Passage of the measure would “send a clear message that we will not tolerate our adversaries weaponizing our freedoms against us,” Rodgers said.

Rep. Frank Pallone Jr., D-N.J., the top Democrat on that committee, said the bill’s intention is no different from U.S. efforts in the past of restricting “our TV and radio airwaves from ownership by foreign governments and individuals.” Social media companies “should also face similar scrutiny,” he said.

Forcing ByteDance to divest TikTok is only the first step in protecting Americans’ privacy and Congress must pass federal legislation on data privacy, Pallone said.

Rep. Thomas Massie, R-Ky., who opposed the bill, said the measure’s backers were well intentioned but failed to take into account likely consequences.
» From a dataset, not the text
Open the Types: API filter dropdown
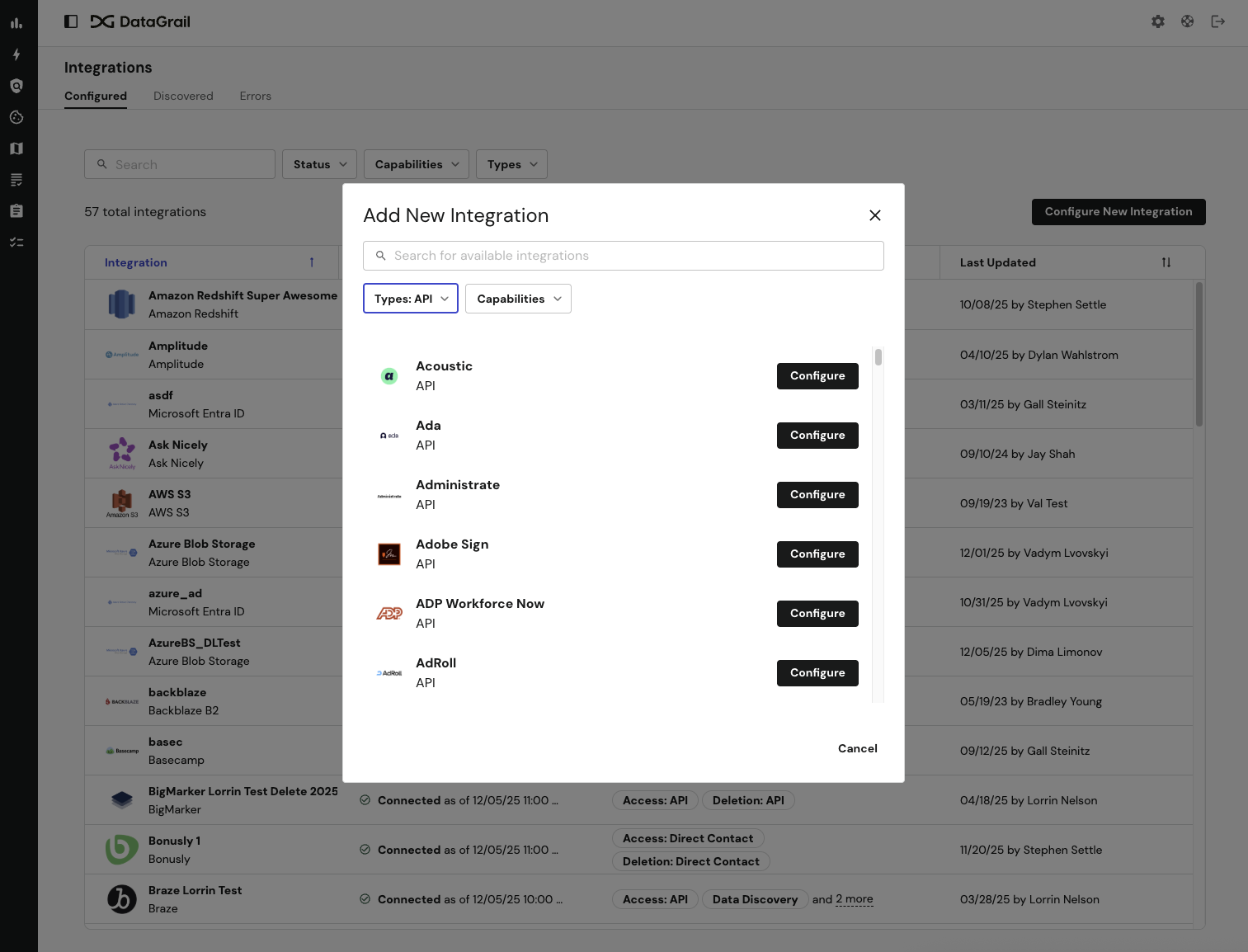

Backers of the legislation “described TikTok as a Trojan Horse, but some of us feel that either intentionally or unintentionally this legislation to ban TikTok is actually a Trojan Horse,” Massie said before the vote.

The bill could violate Americans’ First Amendment rights by denying them access to information they are entitled to have, he said. “Some of us just don’t want the president picking which apps we can put on our phones or which websites that we can visit,” Massie said.

Massie said that while the bill’s backers were concerned about Chinese surveillance, lawmakers hadn’t done enough to address U.S. government surveillance of Americans and called for legislation that would prohibit that from U.S. spy agencies without warrants.

The measure now goes to the Senate where several members have said they want to examine the constitutionality of the measure before voting on it.

Others, including Sens. Mark Warner, D-Va., chair of the Senate Intelligence Committee, Marco Rubio, R-Fla., the top Republican on the committee, and Michael Bennet, D-Colo., who serves on the intelligence panel, have raised alarms about TikTok and the way Beijing could weaponize the app.

“We are united in our concern about the national security threat posed by TikTok — a platform with enormous power to influence and divide Americans whose parent company ByteDance remains legally required to do the bidding of the Chinese Communist Party,” Warner and Rubio said in a joint statement Wednesday. “We were encouraged by today’s strong bipartisan vote in the House of Representatives, and look forward to working together to get this bill passed through the Senate and signed into law.”

Sen. Maria Cantwell, D-Wash., chair of the Senate Commerce Committee, has said she is concerned about the national security implications of a Chinese-owned app being used by hundreds of millions of Americans, but also wanted to closely examine the free-speech implications of the House measure before deciding on the next steps.